Sandrina Göttker engagiert sich im Magdeburger CSD-Verein, ihre Frau Petra eher sporadisch („Das ist ihr Ding ...“). Dass sich die CSD-Aktionswochen in den vergangenen 18 Jahren zu einer in Magdeburg akzeptierten Institution gemausert habe, sei eine tolle Entwicklung. „Das kann man vor allem auch während der CSD-Parade beobachten. Unter die vielen schrillen Teilnehmer mischen sich immer mehr Heteros und Hetero-Paare, die Spaß an dem Umzug haben und hinter der Sachen stehen. Und vom Straßenrand aus werden wir nicht mehr abweisend beäugt oder ausgelacht, sondern die allermeisten Leute freuen sich über den bunten Umzug“, haben die beiden Frauen beobachtet.
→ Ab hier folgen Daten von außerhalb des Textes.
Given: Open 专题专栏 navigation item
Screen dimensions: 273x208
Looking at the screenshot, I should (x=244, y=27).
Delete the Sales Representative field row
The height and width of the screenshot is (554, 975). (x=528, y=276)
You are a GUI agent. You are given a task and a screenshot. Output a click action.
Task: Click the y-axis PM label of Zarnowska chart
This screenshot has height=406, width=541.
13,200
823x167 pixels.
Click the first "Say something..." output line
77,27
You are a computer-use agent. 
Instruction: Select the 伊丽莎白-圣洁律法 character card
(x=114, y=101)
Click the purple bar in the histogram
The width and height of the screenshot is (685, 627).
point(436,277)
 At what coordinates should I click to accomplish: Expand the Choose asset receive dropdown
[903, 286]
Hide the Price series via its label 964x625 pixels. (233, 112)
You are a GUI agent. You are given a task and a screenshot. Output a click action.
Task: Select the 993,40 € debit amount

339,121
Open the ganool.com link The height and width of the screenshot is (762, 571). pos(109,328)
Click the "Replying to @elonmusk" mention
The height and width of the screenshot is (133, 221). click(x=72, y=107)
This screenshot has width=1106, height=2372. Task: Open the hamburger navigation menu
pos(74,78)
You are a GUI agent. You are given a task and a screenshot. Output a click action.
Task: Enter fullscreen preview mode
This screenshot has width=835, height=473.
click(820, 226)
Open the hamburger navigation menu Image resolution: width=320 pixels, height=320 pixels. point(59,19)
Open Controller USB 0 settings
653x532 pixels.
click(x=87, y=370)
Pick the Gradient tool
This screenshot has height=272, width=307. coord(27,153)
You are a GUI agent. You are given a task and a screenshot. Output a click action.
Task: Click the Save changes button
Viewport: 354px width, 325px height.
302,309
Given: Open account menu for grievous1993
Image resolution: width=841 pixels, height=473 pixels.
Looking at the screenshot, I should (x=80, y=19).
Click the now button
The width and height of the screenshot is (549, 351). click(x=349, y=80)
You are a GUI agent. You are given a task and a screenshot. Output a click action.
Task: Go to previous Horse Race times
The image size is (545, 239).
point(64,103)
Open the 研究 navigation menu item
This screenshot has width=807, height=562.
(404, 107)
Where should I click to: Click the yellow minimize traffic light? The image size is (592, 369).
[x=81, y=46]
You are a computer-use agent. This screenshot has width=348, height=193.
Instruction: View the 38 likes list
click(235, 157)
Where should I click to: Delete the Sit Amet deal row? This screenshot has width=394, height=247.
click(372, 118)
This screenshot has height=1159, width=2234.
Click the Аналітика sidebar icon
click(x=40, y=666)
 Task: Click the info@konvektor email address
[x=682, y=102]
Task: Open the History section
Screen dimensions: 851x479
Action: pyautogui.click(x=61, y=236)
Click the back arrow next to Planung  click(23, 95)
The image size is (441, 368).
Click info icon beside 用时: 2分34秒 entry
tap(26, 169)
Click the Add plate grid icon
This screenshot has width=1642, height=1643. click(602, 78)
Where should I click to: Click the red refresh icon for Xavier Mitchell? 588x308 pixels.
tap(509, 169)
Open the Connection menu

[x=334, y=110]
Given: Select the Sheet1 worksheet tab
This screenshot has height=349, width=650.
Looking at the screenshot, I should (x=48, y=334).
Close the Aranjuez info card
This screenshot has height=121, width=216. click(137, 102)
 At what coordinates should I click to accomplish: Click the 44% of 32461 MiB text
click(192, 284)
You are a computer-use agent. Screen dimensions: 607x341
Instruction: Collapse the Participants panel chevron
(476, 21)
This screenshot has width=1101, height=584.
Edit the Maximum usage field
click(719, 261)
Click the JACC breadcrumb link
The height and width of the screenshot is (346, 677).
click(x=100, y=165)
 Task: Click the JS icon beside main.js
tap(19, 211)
Wichtig sei für Magdeburg, dass die einzelnen Lesben- und Schwulenorganisationen weiterhin an einem Strang ziehen, blickt das Paar auf die Zwistigkeiten zwischen dem Lesben- und Schwulen-Verband Sachsen-Anhalt und dem CSD-Verein Magdeburg im vergangenen Jahr zurück. „Gemeinsam kann man doch viel höher bauen“, lächelt Sandrina Göttker am Ende des Treffens mit der Volksstimme.